Quebec NDP MPs face reality
Quebec takes a 'beau risque' on NDP, propels rookie MPs into limelight
The NDP's new Quebec caucus is an eclectic bunch, including the youngest-ever MP, four McGill University students and a globe-trotting diplomat who unseated Gilles Duceppe in his own riding.
There is also a karate-instructing, federal policy researcher who defeated Foreign Affairs Minister Lawrence Cannon.
The NDP crushed the Bloc Québécois in Monday's election, taking 58 of the province's 75 seats.
New Democrat Quebec lieutenant Thomas Mulcair sought to reassure Quebecers on Tuesday about the quality of the 58 NDP MPs voters picked over veteran Bloc parliamentarians.
"Go look at the 50 people who were there with the Bloc [Québécois] the last election, all quality people," Mulcair said, answering a French question. "Look at their experience and their training when they were elected, and compare it to the team we got elected yesterday."
"You'll understand why we are so proud they were elected."
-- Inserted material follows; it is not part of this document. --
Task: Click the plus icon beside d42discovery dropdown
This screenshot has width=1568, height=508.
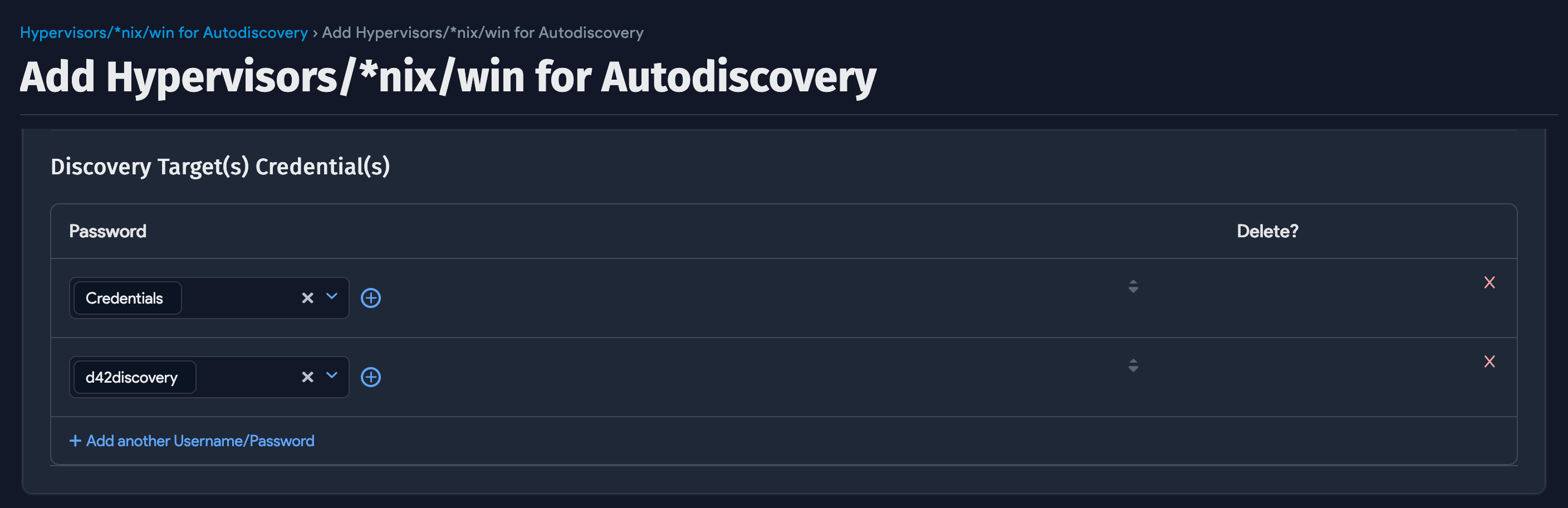Action: 371,377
Mulcair echoed NDP Leader Jack Layton's enthusiasm for the party's newest recruits.
"I don't share this notion that a young person is somehow not qualified, and evidently the people who voted for these new MPs in Quebec feel the same way," said Layton in Toronto, the day after his party's historic election results.
Student MPs head to Ottawa
Laurin Liu says she wouldn't have signed the papers for her candidacy in Rivière-des-Mille-Îles if she had not been prepared to win, but admits to being "a little shell-shocked" by her Monday victory.
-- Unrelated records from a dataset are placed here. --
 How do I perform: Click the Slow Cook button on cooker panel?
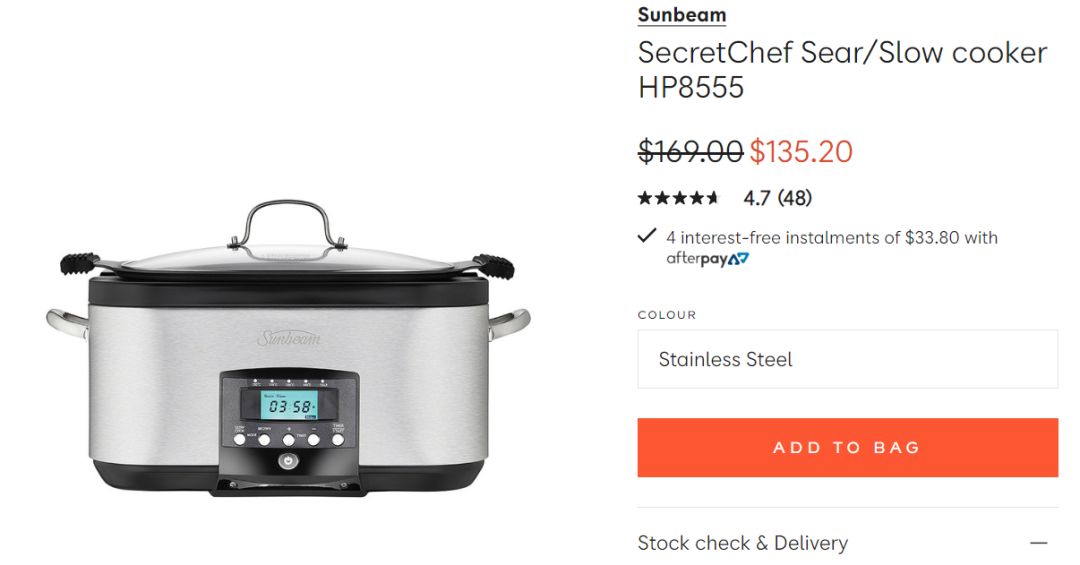(x=239, y=439)
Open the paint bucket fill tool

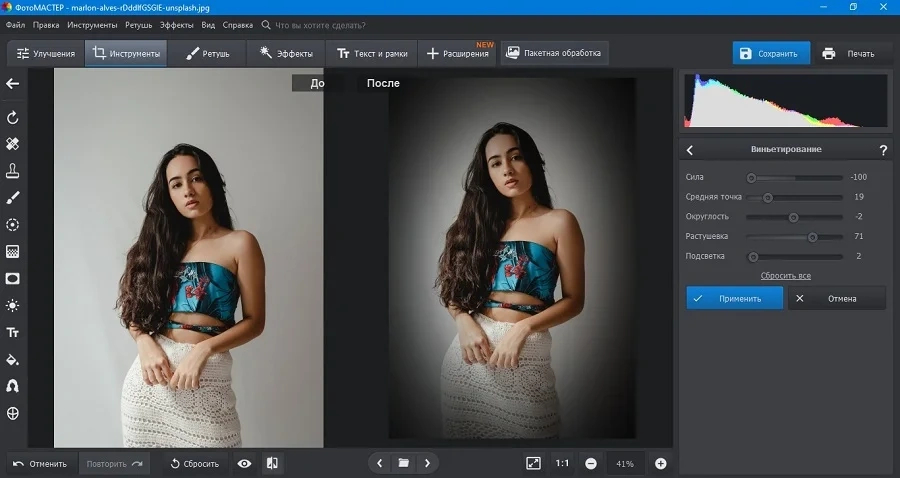13,360
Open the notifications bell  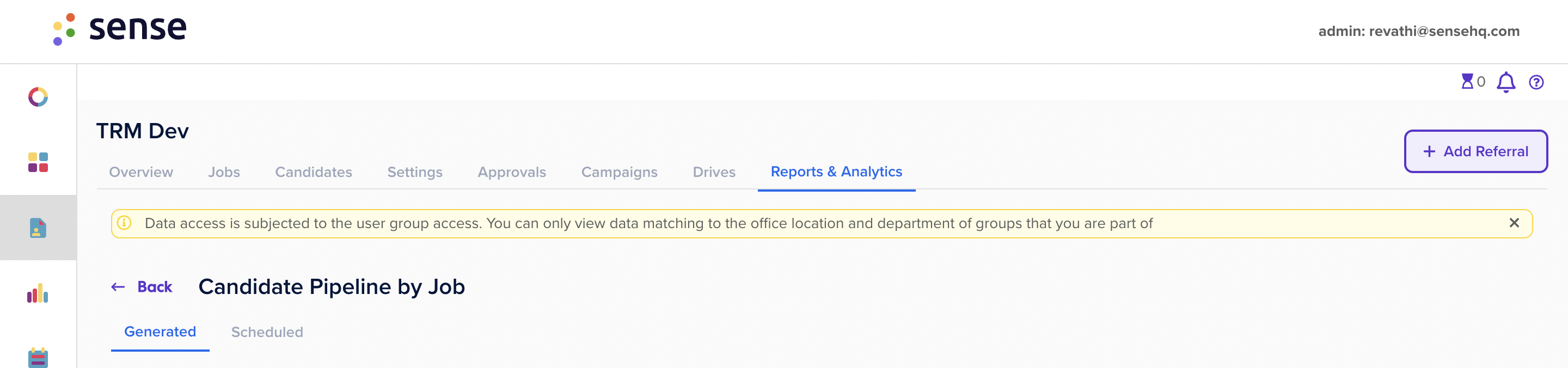coord(1506,82)
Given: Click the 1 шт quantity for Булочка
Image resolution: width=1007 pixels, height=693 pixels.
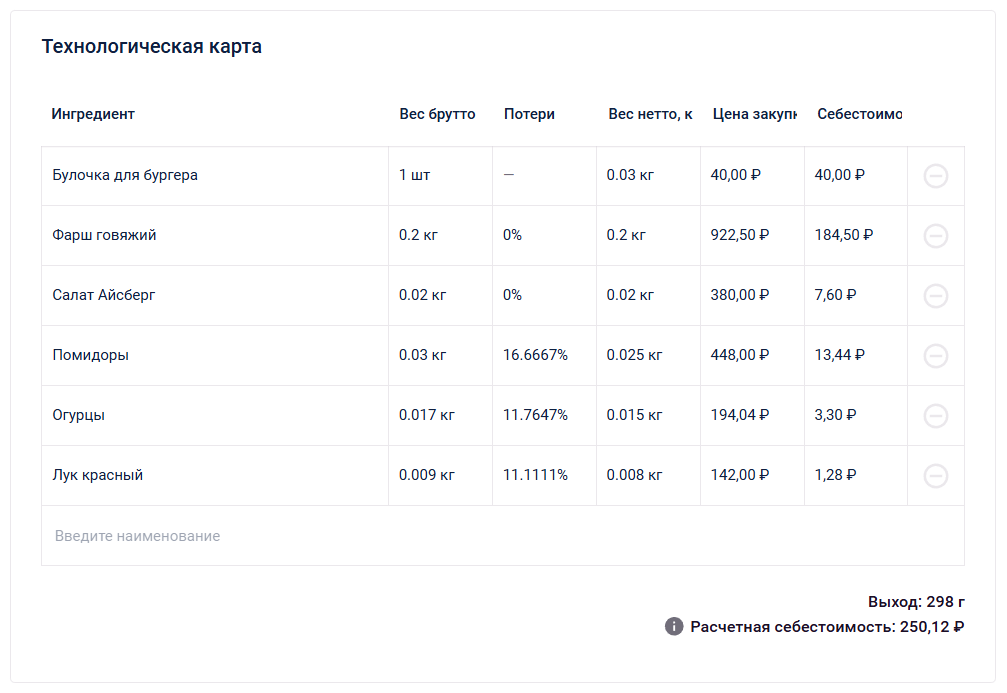Looking at the screenshot, I should click(414, 175).
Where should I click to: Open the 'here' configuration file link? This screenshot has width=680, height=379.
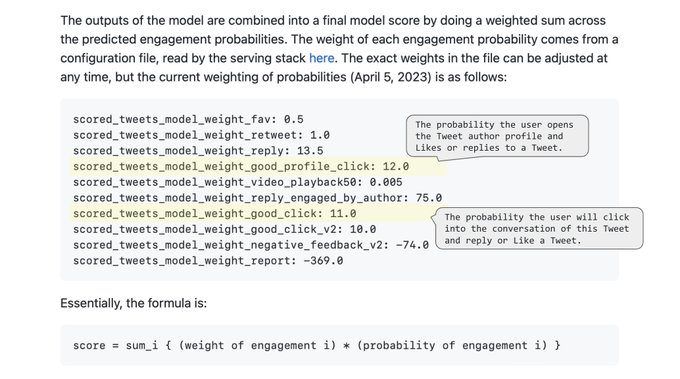point(321,58)
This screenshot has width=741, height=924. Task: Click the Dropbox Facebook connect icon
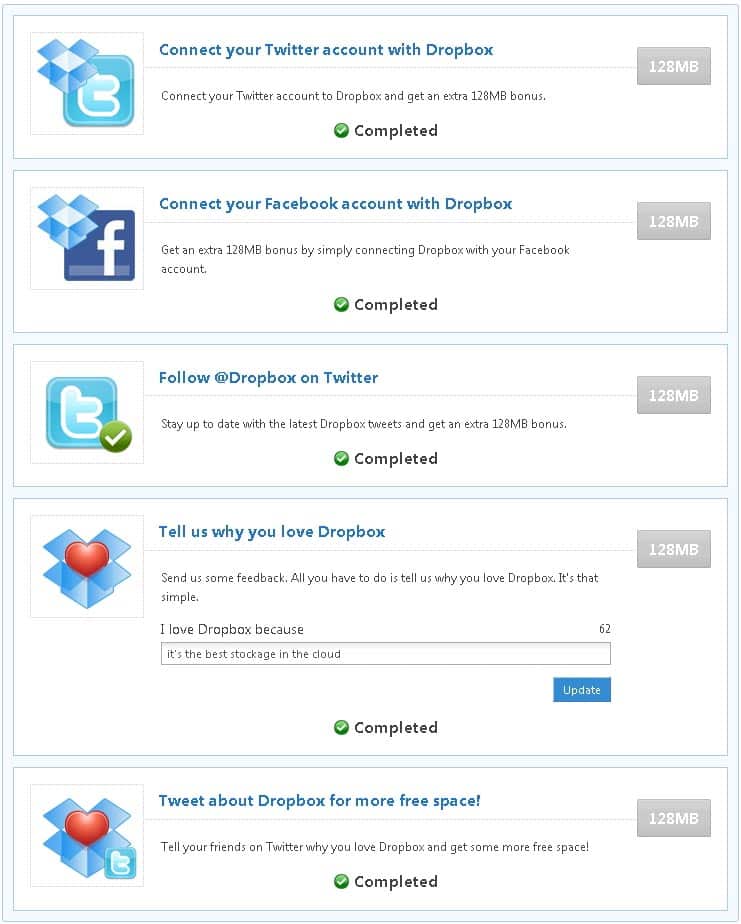pyautogui.click(x=87, y=238)
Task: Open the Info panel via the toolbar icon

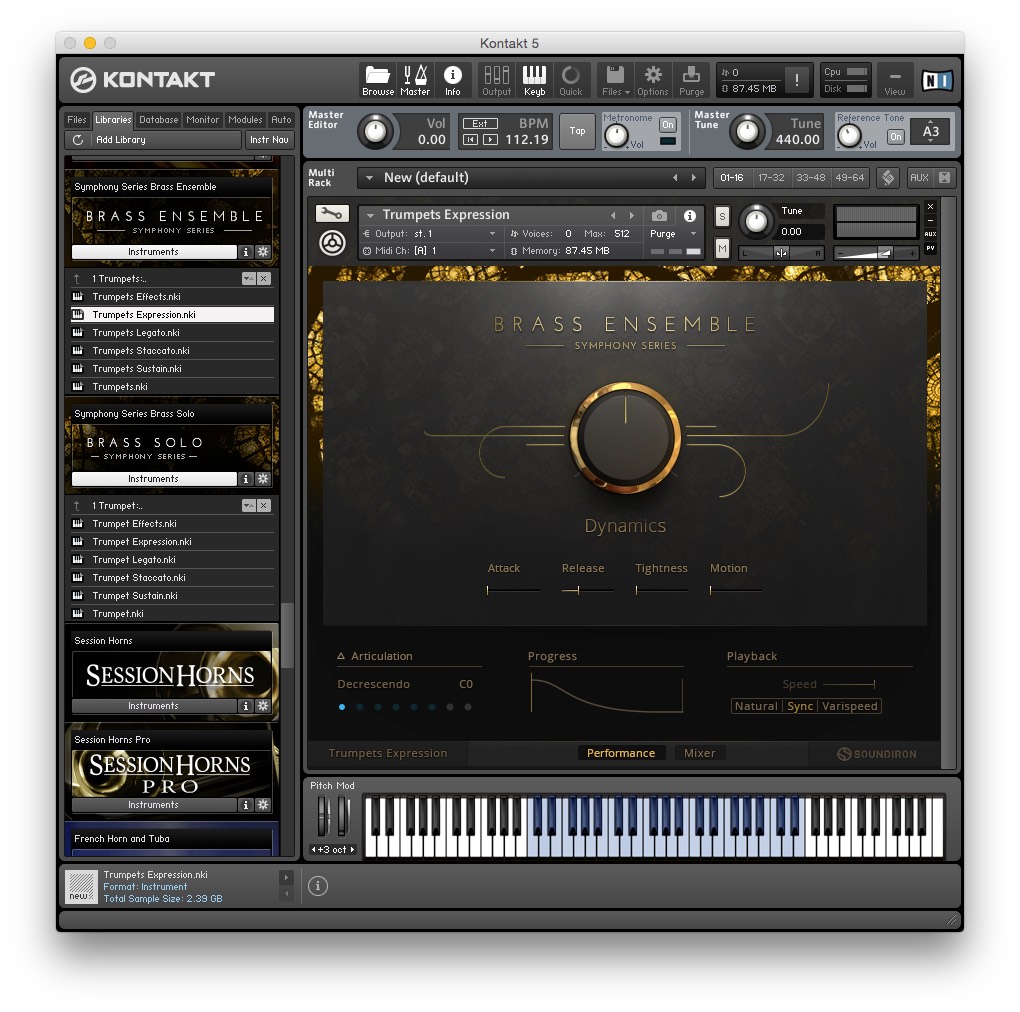Action: tap(453, 80)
Liu, 20, is a history and cultural studies student at McGill University.
She's not sure whether she'll be able to pursue her BA while serving as MP for the Laval-area riding.
"I might continue part-time, I haven't made a final decision yet," she said.
Another university student, a 19-year-old from Sherbrooke, Que., was not only voting in his first election but also became the youngest person ever elected to Canada's House of Commons.
Pierre-Luc Dusseault is a self-described political junkie who has been to Ottawa and visited the House of Commons.
He also admits to watching a lot of CPAC, the TV channel that broadcasts parliamentary proceedings.
"I know the game," said a confident-sounding Dusseault, who turns 20 on May 31.
MPs delighted with 'political earthquake'
Hélène Laverdière, a former foreign affairs officer who served in Washington, Senegal and Chile knocked off Duceppe in Montreal's Laurier-Sainte-Marie.
"A month ago it was a dream," she said. "[Then] a few weeks ago seeing how people were listening to what we had to say, we started to think 'well maybe the dream will come true.'"
"Yes, there are newcomers, there are always newcomers to any party. All these people are very good at what they did in their private lives."
Other new faces, like MP Alexandre Boulerice of Rosemont-La-Petite-Patrie, couldn't believe what had happened.
"Am I surprised? Of course," said the elated father of four shortly after beating Bloc incumbent Bernard Bigras.
"This is not a wave, this is a tsunami — a political earthquake."
Boulerice, a communications adviser for the Quebec division of the Canadian Union of Public Employees, lost to Bigras by more than 17,000 votes in the 2008 election.
Mulcair deflected concerns about the lack of French language skills of the new MP for Berthier-Maskinongé – Ruth Ellen Brosseau – who he acknowledges can't yet give an interview in French despite representing a riding that is 98 per cent francophone.
"Ms. Brosseau does not speak a French at a level we would expect for a riding like Berthier-Maskinonge," Mulcair said.
"But I am making a personal promise, we will help organize her office, we will give her all the help that's needed."
Mulcair guaranteed Brosseau's French would improve dramatically over the next four years.
The new NDP MP in the neighbouring riding of Trois-Rivières, Robert Aubin, has promised to take her under his wing.
Aubin – a high school teacher – speaks no English, but he says he is eager to learn.